Growing up, I knew what went to the same school in the same small town. We all knew each other. All through high school, it was the same for me. I knew teachers, I knew all my classmates, and there was nothing unexpected. My kids on the other hand, have a completely different experience. Frequent moves will do that. They’ve had good schools, horrible schools, and gone to school on and off base. Each duty station offers a new school and a new opinion from me.
We are on school district number four. My son has been through all four, my daughter only two. Only one was horrible in my opinion. Horrible might be a strong word, but I seriously disliked it. All the different schools and districts have shown me what is truly important to me as a parent, as well as pointing out how some places get it so wrong.
We started school at Ft. Leonard Wood. My son did Pre-K and a month of Kindergarten.

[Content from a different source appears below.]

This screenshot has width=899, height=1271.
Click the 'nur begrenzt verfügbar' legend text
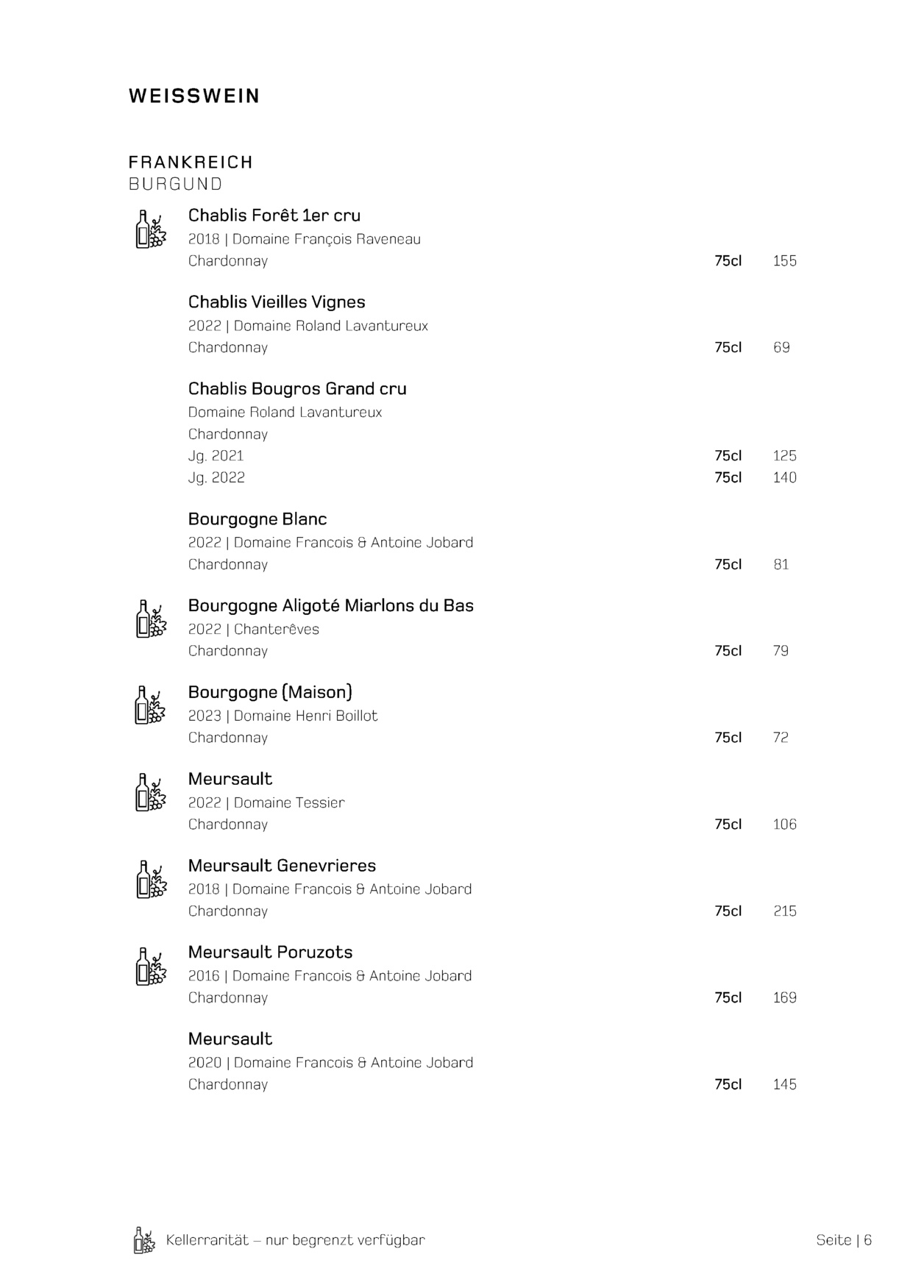[345, 1240]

The Pre-K he went to was needs based and he was accepted based on his speech impediment. He had a blast. It was half day, four days a week. He made friends, did some basic learning, and started meeting with a speech therapist. I honestly don’t remember anything of his time in Kindergarten. We were in the process of PCSing to Okinawa and it’s all a blur.
In Okinawa, he attended a DoDDS (Department of Defense Dependent School) school. He did the majority of Kindergarten, and then first and second grade. We went through the whole IEP thing and he continued on with speech therapy. I liked his school. The curriculum was to my liking and they had a lot of fun extras. He had Spanish class all three years, as well as Japanese culture classes. I’ve never seen a public school offer Spanish class to elementary kids who don’t already speak Spanish. They also offered a variety of extracurriculars. He was in the cup stacking club, the 100 mile club, and was in the group that made morning announcements along with videos for their website.
From Okinawa we went to Camp Pendleton. We lived off base here and found a house based on the school scores. That didn’t end up working out so well for us. My son did third and part of fourth there and my daughter did part of kindergarten. I couldn’t wait to get the kids into a different school. They did the bare minimum. School went from 8 to 1:45, which is a little too short of a day in my opinion. They also offered no bus service which was a huge inconvenience for two working parents. When I asked the school about options for picking the kids up since we each worked 45 minutes away, they said I should find someone in the neighborhood to pick them up. No recommendations for childcare that could pick them up. My daughter’s kindergarten teacher also didn’t like her. She accused of her of lying about things, then we had her parent/teacher conference and I informed her that yes, we really had lived in Japan. She thought she was just making stuff up. I could go on and on about that school, but I’ll refrain.
Then we moved here to Texas. Again, we found a house based on school districts. This time, it worked out for us. My daughter hadn’t gotten anything out of kindergarten in California, but she was caught up by the end of the school year in Texas. She is now in second grade here and my son in sixth. I’m happy with their schools here. They are back to having a good curriculum and extra curriculars. My son is in his second year of band and was in the Lego Robotic Club this year.
I had never really thought about it before they started school, beyond just wanting them to get a good education. Moving around has really shown me what I think a good education is though. It goes beyond the basic book learning. My son wants to be an engineers, so a Lego Robotic Club is something he jumped at the chance to join. They need P.E. and classed in the arts. We’ll soon be in the high school years and all this will become even more important.